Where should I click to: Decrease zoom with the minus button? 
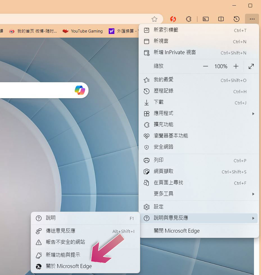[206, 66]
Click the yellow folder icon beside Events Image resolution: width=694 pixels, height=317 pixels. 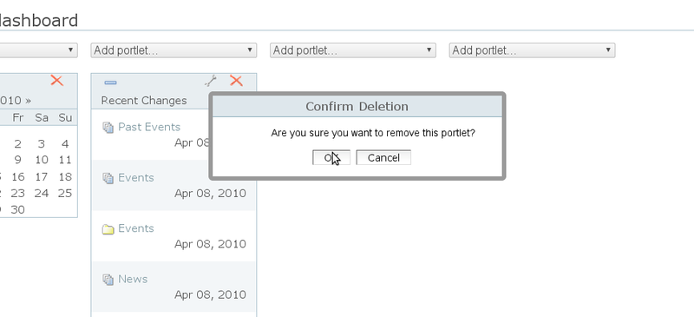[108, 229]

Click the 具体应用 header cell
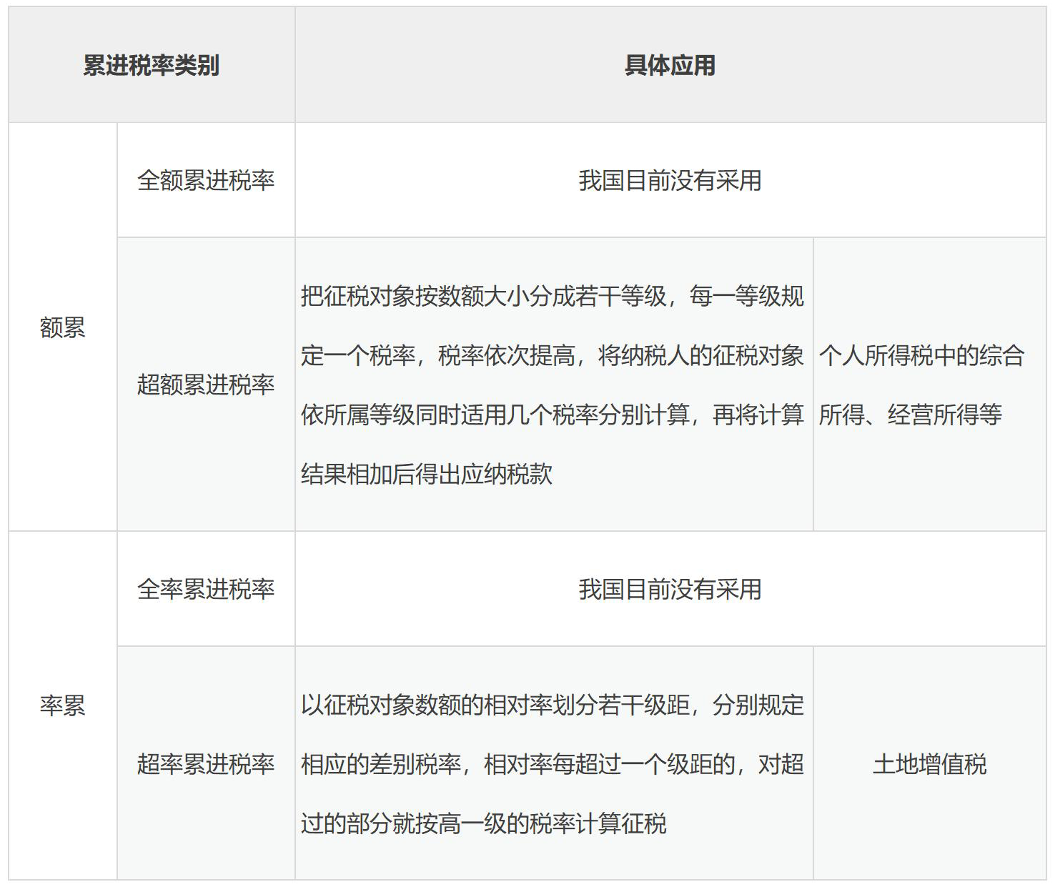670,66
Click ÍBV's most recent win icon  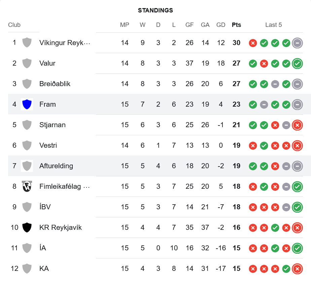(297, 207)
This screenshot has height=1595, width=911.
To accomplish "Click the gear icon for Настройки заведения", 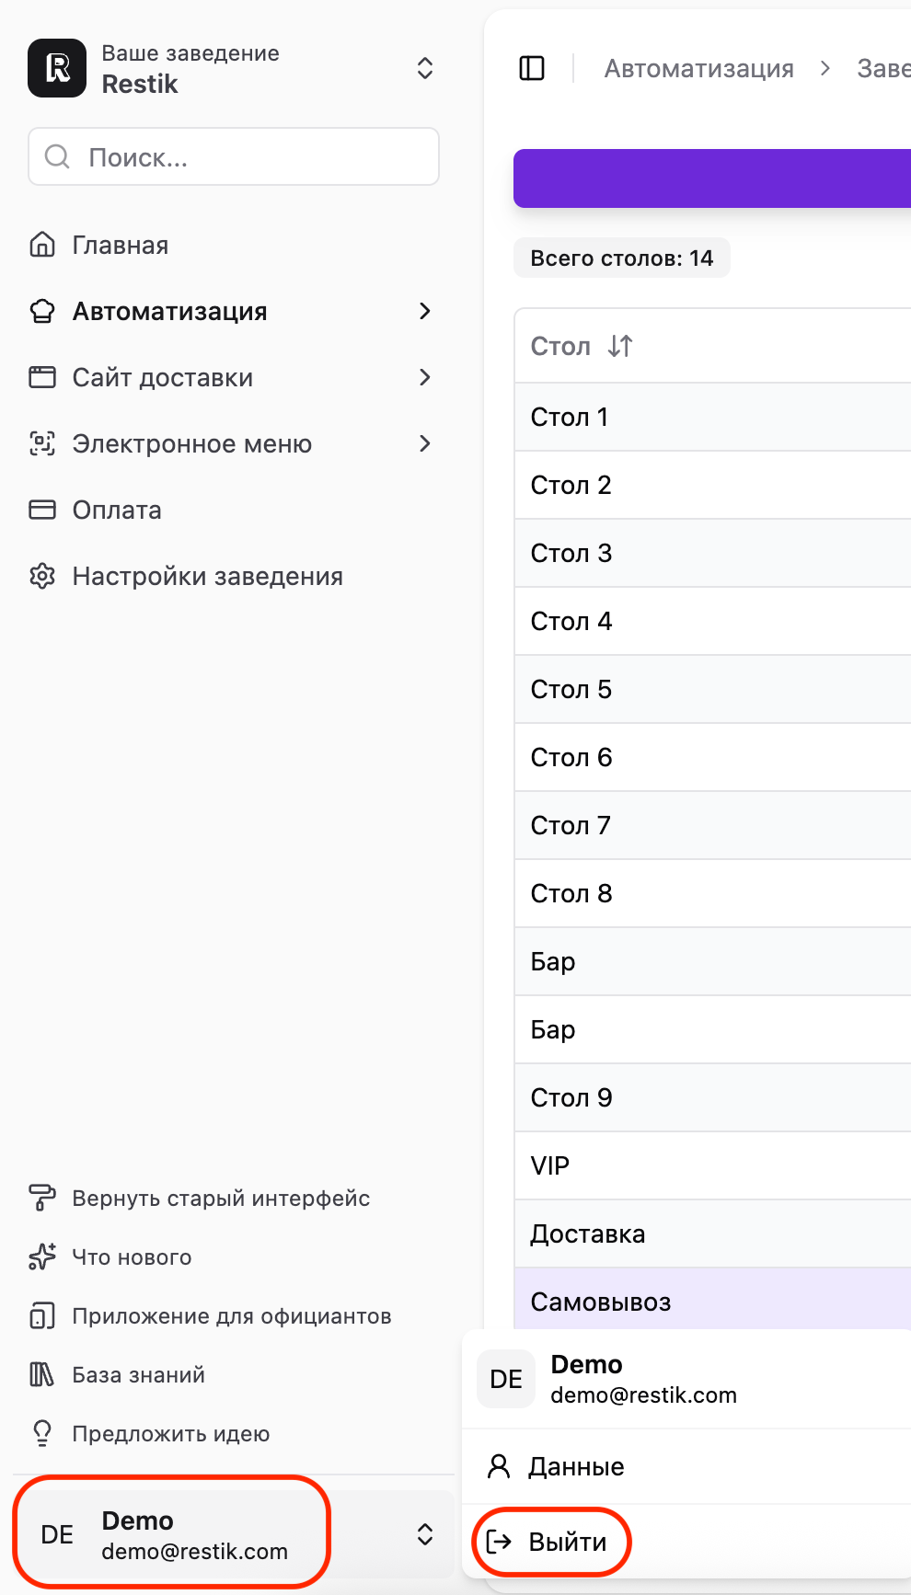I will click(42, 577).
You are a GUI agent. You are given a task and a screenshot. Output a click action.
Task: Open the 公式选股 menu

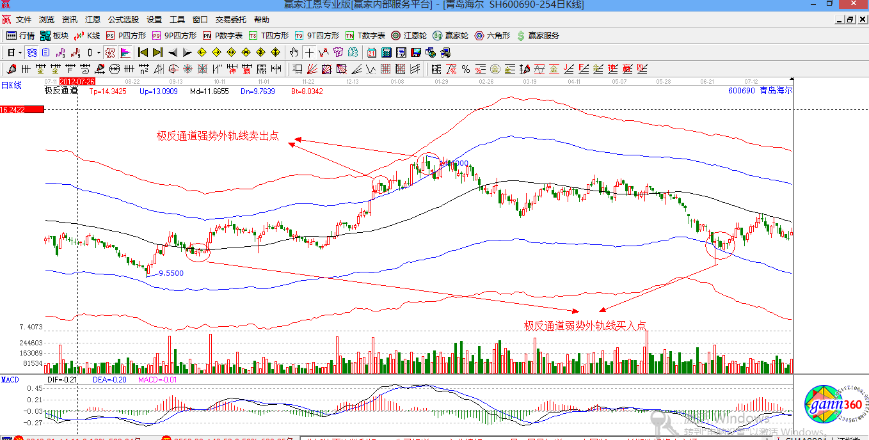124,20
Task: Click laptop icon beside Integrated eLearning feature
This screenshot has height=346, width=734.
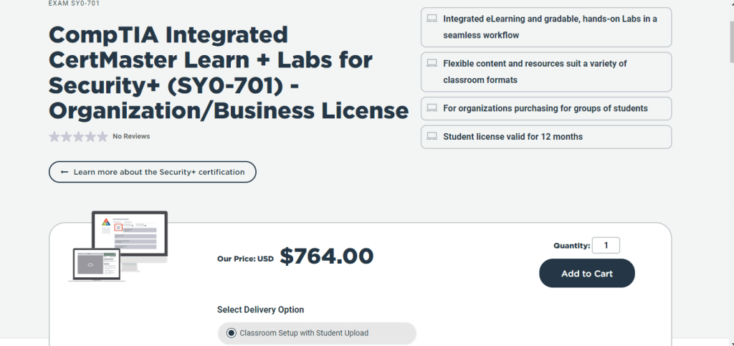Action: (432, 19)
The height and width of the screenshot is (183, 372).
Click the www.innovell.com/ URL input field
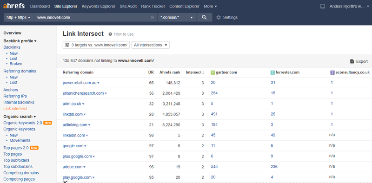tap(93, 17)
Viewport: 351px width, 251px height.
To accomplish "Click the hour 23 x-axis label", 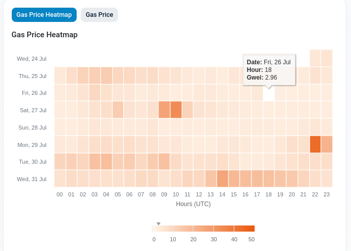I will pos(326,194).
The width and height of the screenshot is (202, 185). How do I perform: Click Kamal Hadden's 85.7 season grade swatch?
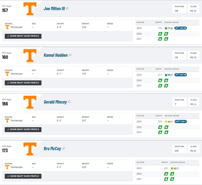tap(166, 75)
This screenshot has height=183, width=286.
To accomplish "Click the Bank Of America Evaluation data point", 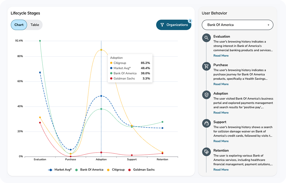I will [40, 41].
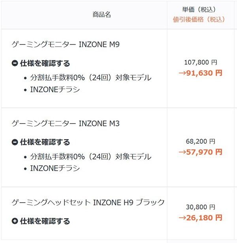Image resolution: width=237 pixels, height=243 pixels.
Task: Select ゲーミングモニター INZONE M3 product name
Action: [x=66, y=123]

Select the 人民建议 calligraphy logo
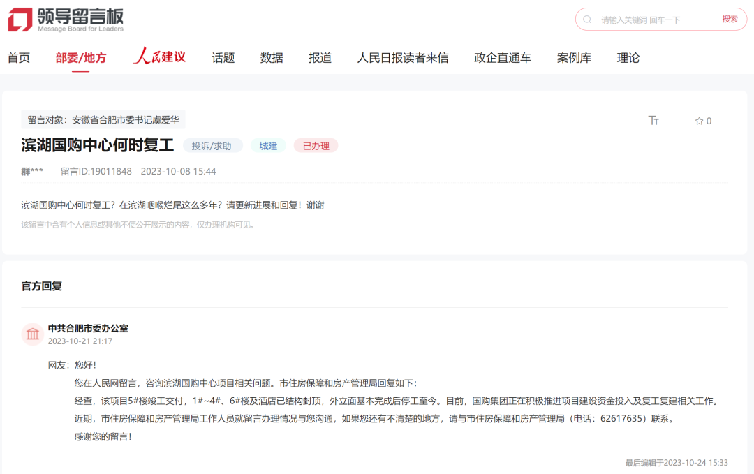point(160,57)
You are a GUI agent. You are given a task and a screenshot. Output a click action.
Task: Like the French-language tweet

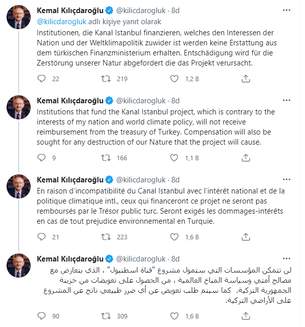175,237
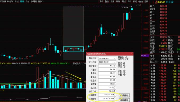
________________
◆ Task details ◆
Pictures excluded, reproduce only the part above that opens with the line holding "The width and" and closes with the line holding "This screenshot has height=183, width=286.", exactly as written.

◆ Exercise solution ◆
The width and height of the screenshot is (202, 185). How do I perform: Click Kamal Hadden's 85.7 season grade swatch?
tap(166, 75)
This screenshot has height=183, width=286.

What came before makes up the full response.